§ **DATA TO EXAMINE**:
*****
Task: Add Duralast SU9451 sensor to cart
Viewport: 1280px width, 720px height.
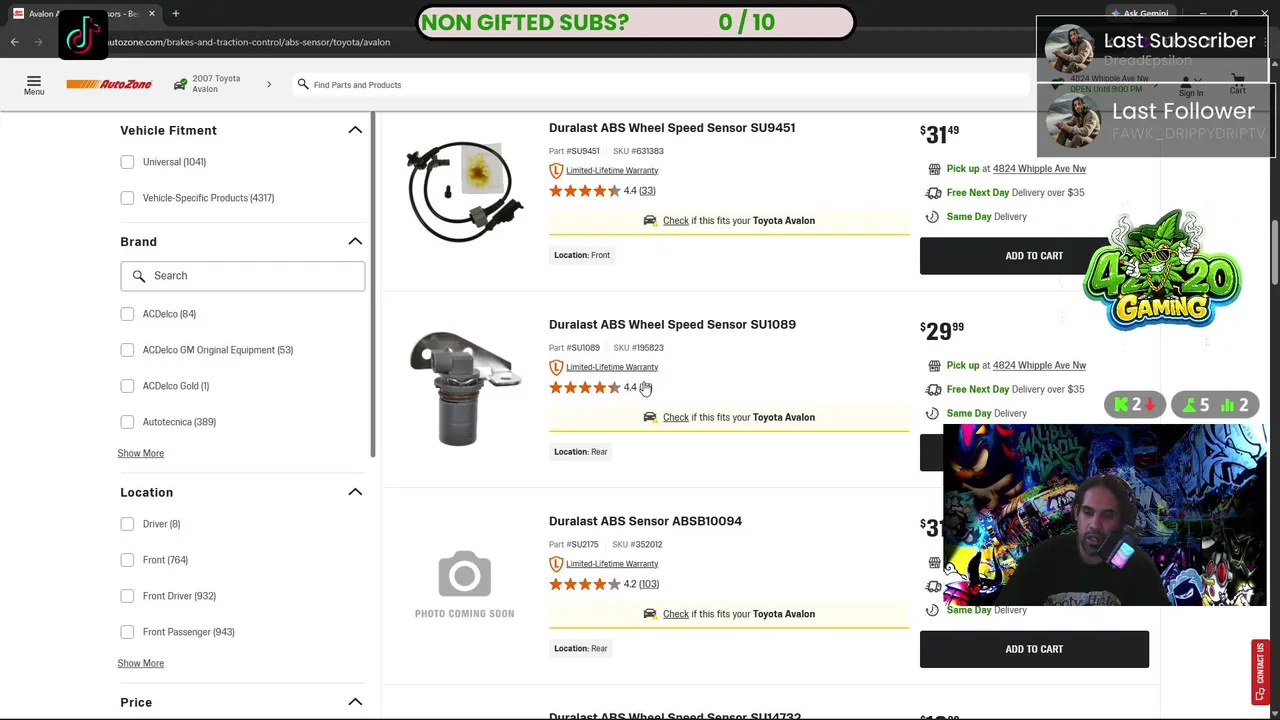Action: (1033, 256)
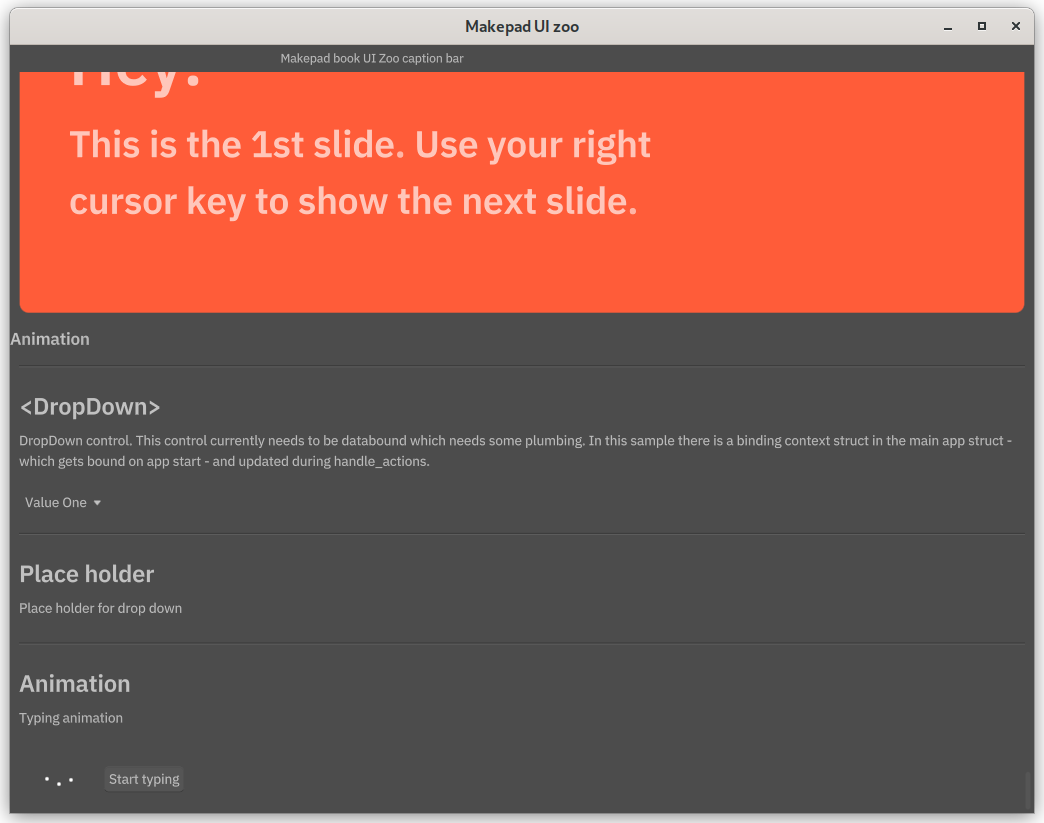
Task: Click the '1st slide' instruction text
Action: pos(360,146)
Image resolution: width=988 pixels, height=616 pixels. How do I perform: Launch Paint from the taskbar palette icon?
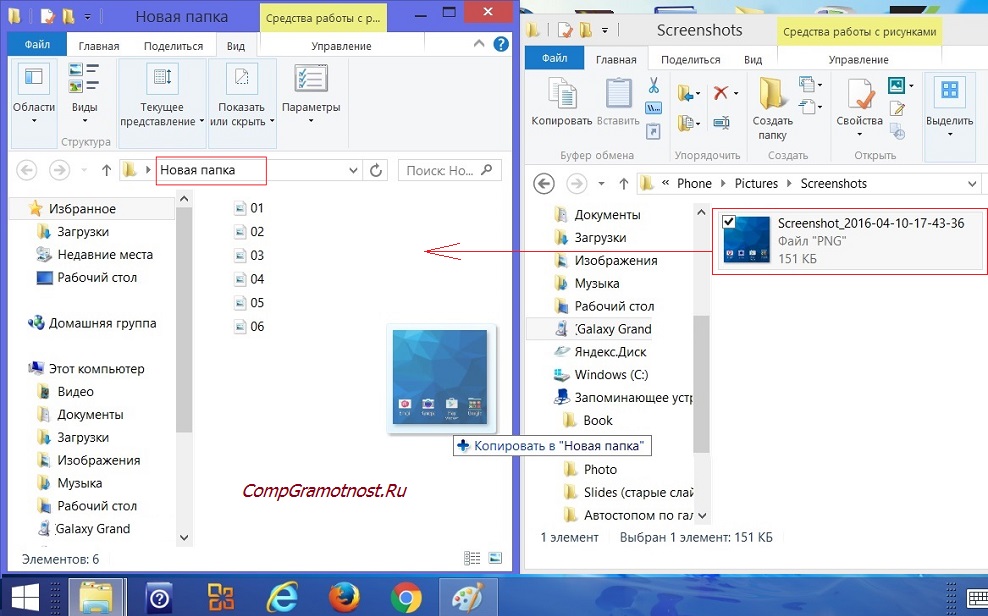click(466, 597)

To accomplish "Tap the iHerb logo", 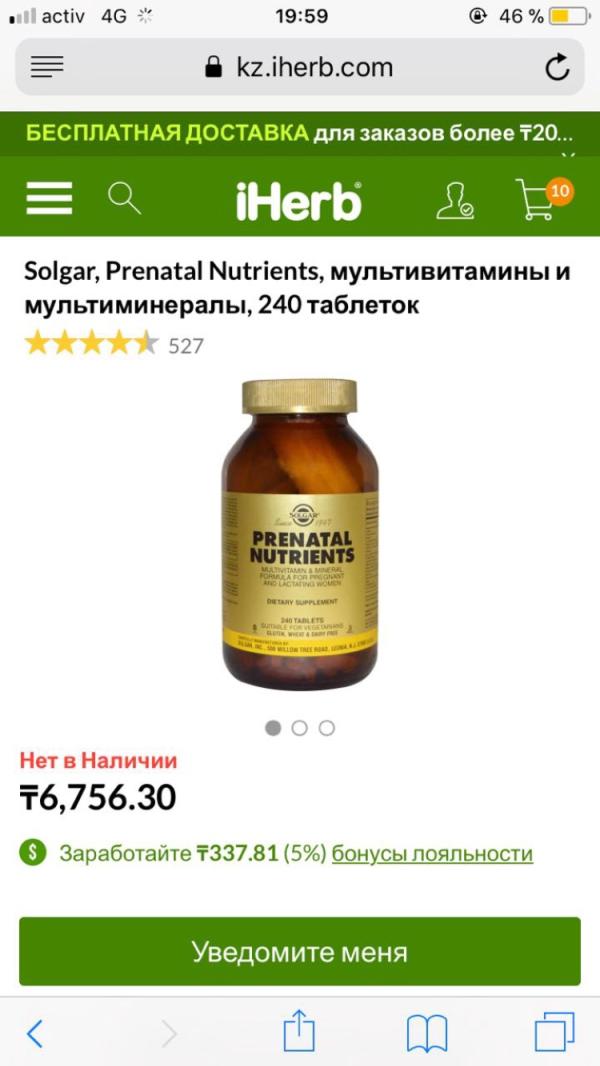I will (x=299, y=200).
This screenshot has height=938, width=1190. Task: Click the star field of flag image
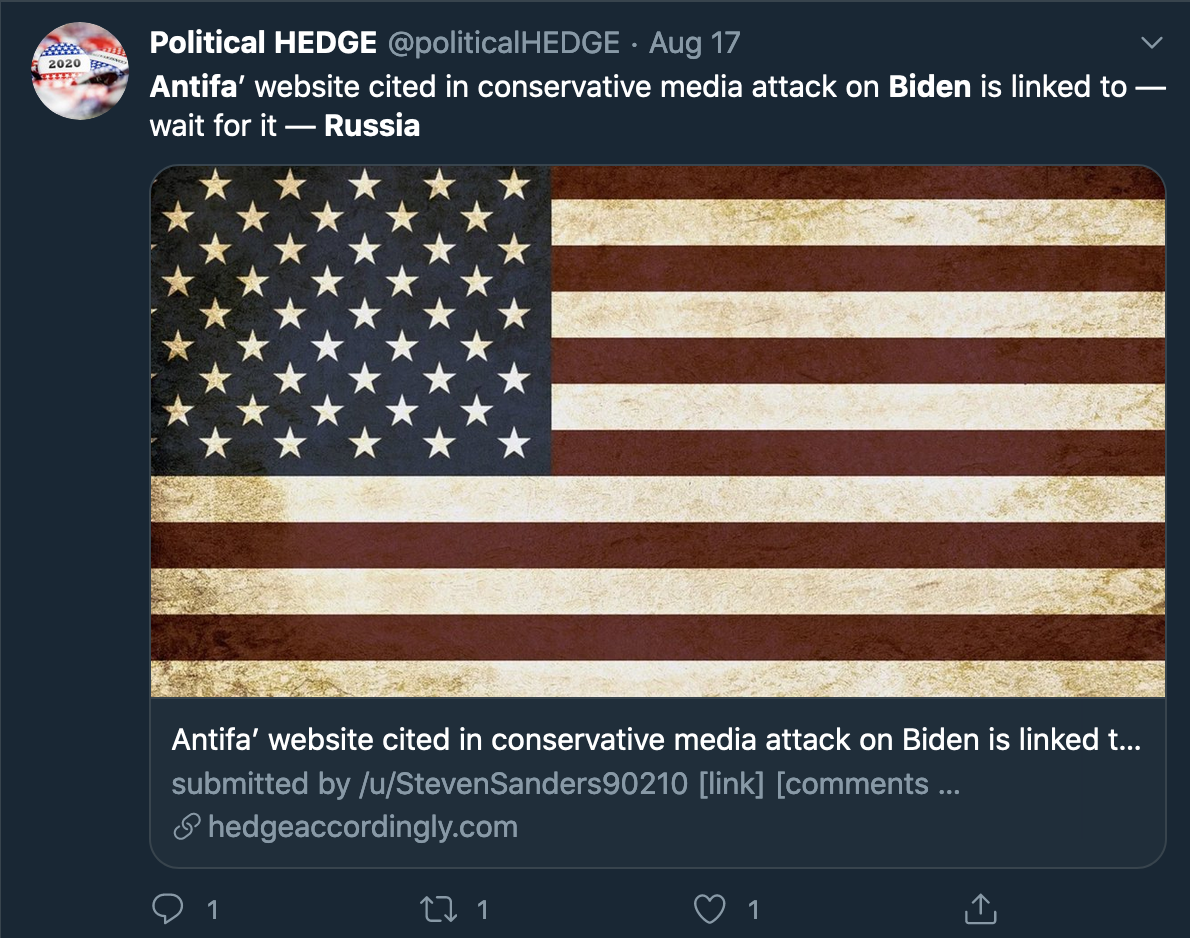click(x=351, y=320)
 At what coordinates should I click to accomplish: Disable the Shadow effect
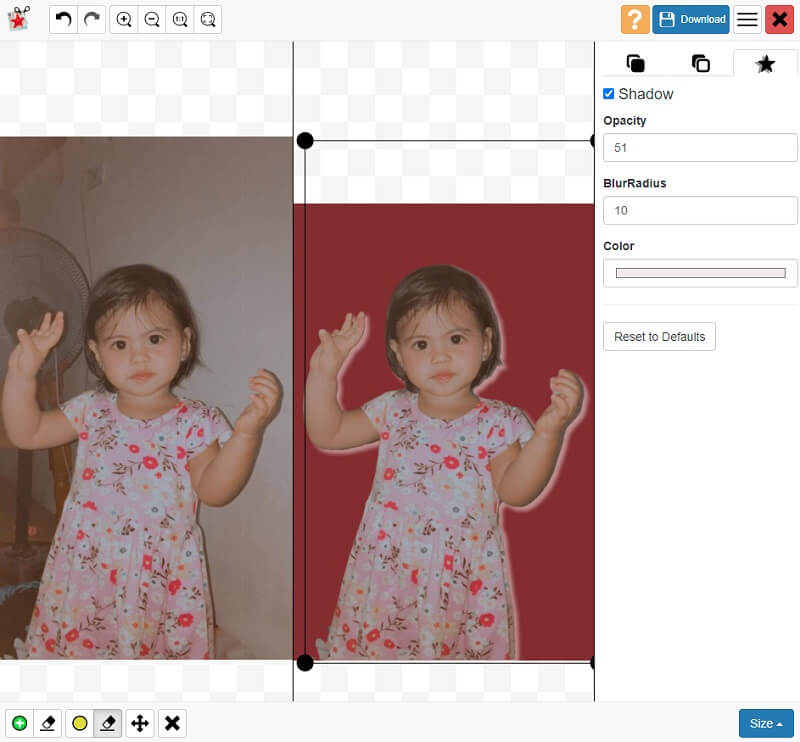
*****
§ **WHAT THE TASK REQUIRES**: From the line containing "This screenshot has" down to the last line of the data above, transcribe exactly those lines and no others; omit the pictures.

§ **YOUR RESPONSE**:
This screenshot has height=938, width=1190. Task: Click the star field of flag image
click(x=351, y=320)
 At what coordinates should I click to accomplish: Disable the Shadow effect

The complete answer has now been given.